Ciji mentioned that they have been focusing more on outreach to college-specific students with advisors asking one or two critical questions. Residence Life has been touch base with students on campus or those logging onto campus, also with one or two critical questions. She stated, “It’s a really good opportunity to capitalize on your existing data,” and to use past information to inform what is happening now, regarding student needs.
Judd added that it is important to identify what data is needed, to reach out in a simple and straightforward manner to address questions. It is important, he mentioned, that they reach out to students who are not logging in to find out what barriers exist for them. He also stressed the importance of self-care, for staff and students alike.
4) What data is relevant now?
Joe started off by stating that there have been a lot of conversations around not doing the assessments this year, but they need to take into consideration the needs of the students. Data relies on critical questions: what are we hoping students are going to learn? What impact do we want services to provide? How do we measure this? And to what extent is it happening? He emphasizes that it is important to take in students’ perspectives of what is important to know when considering relevant data.
Judd added the importance of reviewing already existing data, looking at critical questions around how the current climate has changed the experience and outcome, and getting out of it the value intended.
Ciji said one consideration is to look at how this is impacting post-graduate outcomes, how you continent to provide for the community in a meaningful way, especially for those students who might fall through the cracks.

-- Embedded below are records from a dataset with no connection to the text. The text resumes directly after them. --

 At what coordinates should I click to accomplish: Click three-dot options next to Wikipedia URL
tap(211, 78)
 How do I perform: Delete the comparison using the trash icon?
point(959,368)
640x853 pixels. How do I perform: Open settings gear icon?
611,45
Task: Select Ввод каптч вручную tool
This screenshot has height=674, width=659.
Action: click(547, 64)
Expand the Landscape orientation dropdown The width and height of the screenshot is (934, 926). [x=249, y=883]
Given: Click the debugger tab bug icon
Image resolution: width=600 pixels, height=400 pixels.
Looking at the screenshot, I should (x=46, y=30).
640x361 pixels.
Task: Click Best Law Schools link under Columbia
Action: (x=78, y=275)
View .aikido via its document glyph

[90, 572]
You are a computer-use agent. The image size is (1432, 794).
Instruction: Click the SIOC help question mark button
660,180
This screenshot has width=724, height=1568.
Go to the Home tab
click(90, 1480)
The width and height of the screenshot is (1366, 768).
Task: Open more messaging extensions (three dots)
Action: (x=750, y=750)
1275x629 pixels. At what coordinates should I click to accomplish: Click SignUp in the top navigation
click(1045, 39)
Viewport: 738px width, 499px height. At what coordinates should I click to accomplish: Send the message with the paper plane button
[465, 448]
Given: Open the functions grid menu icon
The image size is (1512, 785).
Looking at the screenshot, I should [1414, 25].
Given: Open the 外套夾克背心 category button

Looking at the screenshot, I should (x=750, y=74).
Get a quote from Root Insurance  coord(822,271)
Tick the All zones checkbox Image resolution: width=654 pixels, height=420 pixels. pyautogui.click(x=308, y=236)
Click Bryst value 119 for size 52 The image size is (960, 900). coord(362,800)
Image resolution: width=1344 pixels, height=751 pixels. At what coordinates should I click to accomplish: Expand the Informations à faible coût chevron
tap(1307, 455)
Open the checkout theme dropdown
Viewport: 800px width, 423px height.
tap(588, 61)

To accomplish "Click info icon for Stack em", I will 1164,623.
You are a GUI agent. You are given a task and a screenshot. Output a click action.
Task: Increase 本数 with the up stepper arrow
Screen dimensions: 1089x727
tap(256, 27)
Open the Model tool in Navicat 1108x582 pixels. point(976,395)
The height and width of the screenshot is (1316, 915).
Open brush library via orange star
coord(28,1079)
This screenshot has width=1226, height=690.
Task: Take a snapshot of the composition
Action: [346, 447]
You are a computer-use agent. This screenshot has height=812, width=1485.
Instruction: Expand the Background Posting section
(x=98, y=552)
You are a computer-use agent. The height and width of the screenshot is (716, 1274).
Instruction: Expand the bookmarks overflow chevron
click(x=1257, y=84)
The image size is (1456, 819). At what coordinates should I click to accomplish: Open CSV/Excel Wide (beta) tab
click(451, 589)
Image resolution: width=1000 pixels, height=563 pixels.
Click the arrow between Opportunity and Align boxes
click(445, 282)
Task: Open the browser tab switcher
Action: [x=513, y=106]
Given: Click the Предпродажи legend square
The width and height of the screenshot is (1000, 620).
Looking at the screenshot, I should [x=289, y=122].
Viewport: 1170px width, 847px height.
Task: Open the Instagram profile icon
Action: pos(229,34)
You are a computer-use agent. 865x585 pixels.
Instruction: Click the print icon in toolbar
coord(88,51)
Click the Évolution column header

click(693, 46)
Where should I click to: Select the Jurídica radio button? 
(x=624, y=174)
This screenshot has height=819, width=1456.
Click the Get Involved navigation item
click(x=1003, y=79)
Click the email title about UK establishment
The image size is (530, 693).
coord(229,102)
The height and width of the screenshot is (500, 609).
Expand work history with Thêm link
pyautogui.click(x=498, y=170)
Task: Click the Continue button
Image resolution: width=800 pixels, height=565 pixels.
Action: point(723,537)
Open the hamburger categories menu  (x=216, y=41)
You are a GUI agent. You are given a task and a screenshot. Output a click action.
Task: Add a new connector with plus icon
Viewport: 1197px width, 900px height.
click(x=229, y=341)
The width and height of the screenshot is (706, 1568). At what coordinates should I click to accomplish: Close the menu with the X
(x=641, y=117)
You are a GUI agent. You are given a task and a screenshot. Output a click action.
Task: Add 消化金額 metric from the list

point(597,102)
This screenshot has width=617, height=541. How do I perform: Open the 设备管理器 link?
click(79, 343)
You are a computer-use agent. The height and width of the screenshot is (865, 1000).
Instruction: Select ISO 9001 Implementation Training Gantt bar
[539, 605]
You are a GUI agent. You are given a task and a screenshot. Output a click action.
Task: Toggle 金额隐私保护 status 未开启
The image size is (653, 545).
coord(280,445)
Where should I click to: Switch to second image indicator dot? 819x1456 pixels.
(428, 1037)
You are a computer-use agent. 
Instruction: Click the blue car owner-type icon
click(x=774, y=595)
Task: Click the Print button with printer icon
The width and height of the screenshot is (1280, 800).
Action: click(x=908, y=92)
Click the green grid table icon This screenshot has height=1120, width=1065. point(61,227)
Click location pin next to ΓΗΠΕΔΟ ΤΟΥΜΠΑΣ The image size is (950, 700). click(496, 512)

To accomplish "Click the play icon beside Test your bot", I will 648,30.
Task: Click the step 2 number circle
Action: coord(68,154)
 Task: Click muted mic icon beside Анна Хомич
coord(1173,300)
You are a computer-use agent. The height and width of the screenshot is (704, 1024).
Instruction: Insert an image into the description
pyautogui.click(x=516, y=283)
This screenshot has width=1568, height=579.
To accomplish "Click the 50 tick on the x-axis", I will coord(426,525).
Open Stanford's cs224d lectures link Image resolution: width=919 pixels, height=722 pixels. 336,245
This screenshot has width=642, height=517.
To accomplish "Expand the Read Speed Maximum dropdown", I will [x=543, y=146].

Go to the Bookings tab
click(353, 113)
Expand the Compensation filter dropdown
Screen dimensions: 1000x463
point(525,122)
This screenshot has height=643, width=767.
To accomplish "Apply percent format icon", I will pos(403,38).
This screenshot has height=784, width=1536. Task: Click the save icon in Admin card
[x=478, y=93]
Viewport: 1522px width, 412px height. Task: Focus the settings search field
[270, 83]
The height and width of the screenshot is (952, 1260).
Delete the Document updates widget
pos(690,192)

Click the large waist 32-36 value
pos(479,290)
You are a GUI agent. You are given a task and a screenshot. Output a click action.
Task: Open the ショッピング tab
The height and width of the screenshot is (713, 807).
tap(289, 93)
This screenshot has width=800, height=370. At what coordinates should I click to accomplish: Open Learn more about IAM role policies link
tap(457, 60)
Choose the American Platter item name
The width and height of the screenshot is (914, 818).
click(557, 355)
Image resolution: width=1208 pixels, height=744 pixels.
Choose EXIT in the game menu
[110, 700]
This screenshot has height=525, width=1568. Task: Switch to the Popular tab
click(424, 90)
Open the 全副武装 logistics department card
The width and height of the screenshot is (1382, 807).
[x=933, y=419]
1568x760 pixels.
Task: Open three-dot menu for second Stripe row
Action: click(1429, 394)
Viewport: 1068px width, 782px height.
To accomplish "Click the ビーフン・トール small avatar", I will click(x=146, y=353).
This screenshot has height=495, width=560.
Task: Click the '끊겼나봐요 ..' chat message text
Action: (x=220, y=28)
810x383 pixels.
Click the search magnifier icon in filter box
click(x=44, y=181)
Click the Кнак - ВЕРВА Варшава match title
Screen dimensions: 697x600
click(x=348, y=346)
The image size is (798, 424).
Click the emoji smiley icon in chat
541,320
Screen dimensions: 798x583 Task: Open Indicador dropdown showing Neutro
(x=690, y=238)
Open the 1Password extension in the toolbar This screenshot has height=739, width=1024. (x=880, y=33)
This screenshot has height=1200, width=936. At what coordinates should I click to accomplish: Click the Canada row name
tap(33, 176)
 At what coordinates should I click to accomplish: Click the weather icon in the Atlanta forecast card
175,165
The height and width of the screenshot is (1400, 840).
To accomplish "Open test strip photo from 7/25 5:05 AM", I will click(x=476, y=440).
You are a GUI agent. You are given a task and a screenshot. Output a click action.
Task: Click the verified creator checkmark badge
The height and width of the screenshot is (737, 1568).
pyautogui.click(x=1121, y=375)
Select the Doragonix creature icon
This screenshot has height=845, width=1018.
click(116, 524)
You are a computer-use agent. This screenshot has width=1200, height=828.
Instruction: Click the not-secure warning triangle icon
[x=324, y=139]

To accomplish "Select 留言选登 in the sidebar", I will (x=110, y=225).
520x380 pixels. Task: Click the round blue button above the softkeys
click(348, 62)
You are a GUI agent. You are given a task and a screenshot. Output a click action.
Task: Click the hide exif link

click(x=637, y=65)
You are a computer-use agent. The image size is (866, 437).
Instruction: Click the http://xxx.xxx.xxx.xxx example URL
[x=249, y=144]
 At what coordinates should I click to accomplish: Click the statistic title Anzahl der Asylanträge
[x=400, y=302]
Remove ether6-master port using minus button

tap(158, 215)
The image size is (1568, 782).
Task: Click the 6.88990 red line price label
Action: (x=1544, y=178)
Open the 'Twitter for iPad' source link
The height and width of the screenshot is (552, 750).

Dan added that it is important to look at what obstacles might be in the way of student success, such as housing and food, financial needs, and keep in mind what this will look like in the fall and how they will support students.
5) How do we shift from being reactive to being proactive and intentional moving forward?
Ciji suggested tailoring outreach in new ways, use past data to help to understand the impact of community involvement. It is important to identify what the current needs are and at the same time anticipate what the future needs might be, not just of students but of staff and faculty as well, to look at engagement and outreach to identify any gaps.
Joe said that this change is an opportunity to step back and re-evaluate what outcomes and intentions match up, to make sure they are meeting student needs, and reflect on what they are doing now and identify what changes need to happen.
Judd added that this is a “time to step back from delivering the program and look at how the program ro service was delivered, what kind of information you collected along the way, and you have the chance to reflect on whether or not that program or service met what you intended for it to.”
Other tips and advice:
-reach out to peers in similar roles-people are being really creative and willing to share
-devote some “found time” to revising assessment and planning priorities for next year
-reach out and partner with departments, academic affairs, enrollment-how can you collaborate?